Leave out the pictures and retype exactly the lines from the one with "Given: Click the blue undo arrow icon" through the end of the records.

Excerpted data Block Start

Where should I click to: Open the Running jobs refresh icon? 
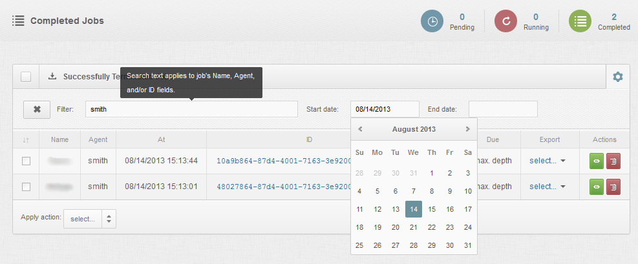[506, 21]
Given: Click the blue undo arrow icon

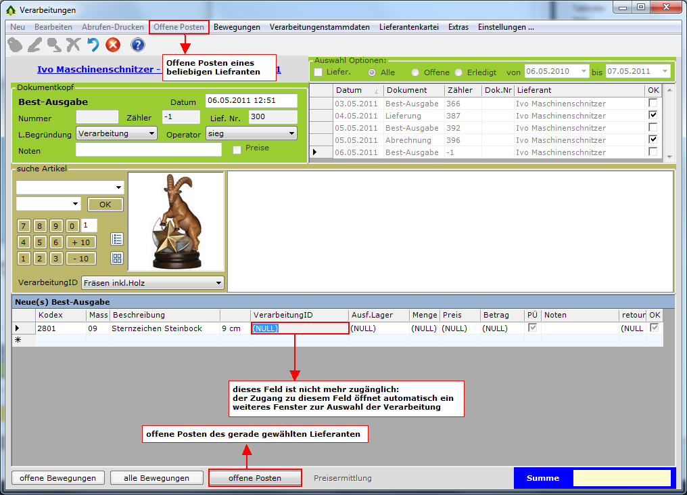Looking at the screenshot, I should (x=93, y=45).
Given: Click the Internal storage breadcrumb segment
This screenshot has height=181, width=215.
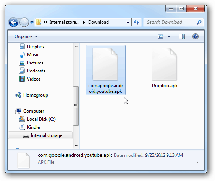Looking at the screenshot, I should pyautogui.click(x=64, y=22).
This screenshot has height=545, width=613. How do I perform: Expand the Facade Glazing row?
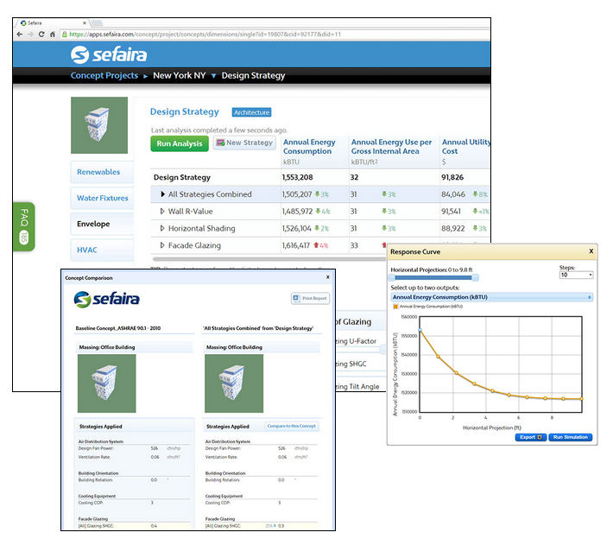point(162,246)
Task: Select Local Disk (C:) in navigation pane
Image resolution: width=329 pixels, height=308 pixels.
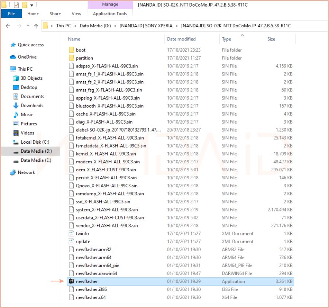Action: [x=35, y=142]
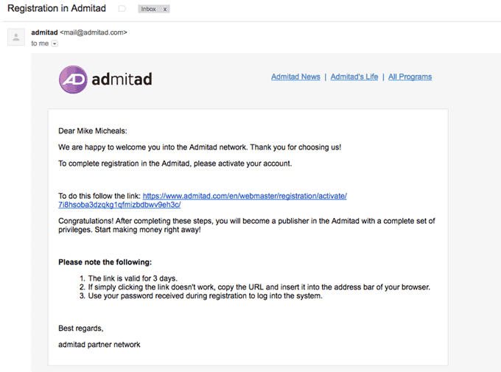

Excerpted data Block End

◆ **Final answer**:
Given: Click the blue undo arrow icon

Looking at the screenshot, I should (x=93, y=45).
Given: Click the Internal storage breadcrumb segment
This screenshot has height=181, width=215.
Looking at the screenshot, I should pyautogui.click(x=64, y=22).
This screenshot has height=545, width=613. How do I perform: Expand the Facade Glazing row?
point(162,246)
Task: Select Local Disk (C:) in navigation pane
Image resolution: width=329 pixels, height=308 pixels.
Action: [x=35, y=142]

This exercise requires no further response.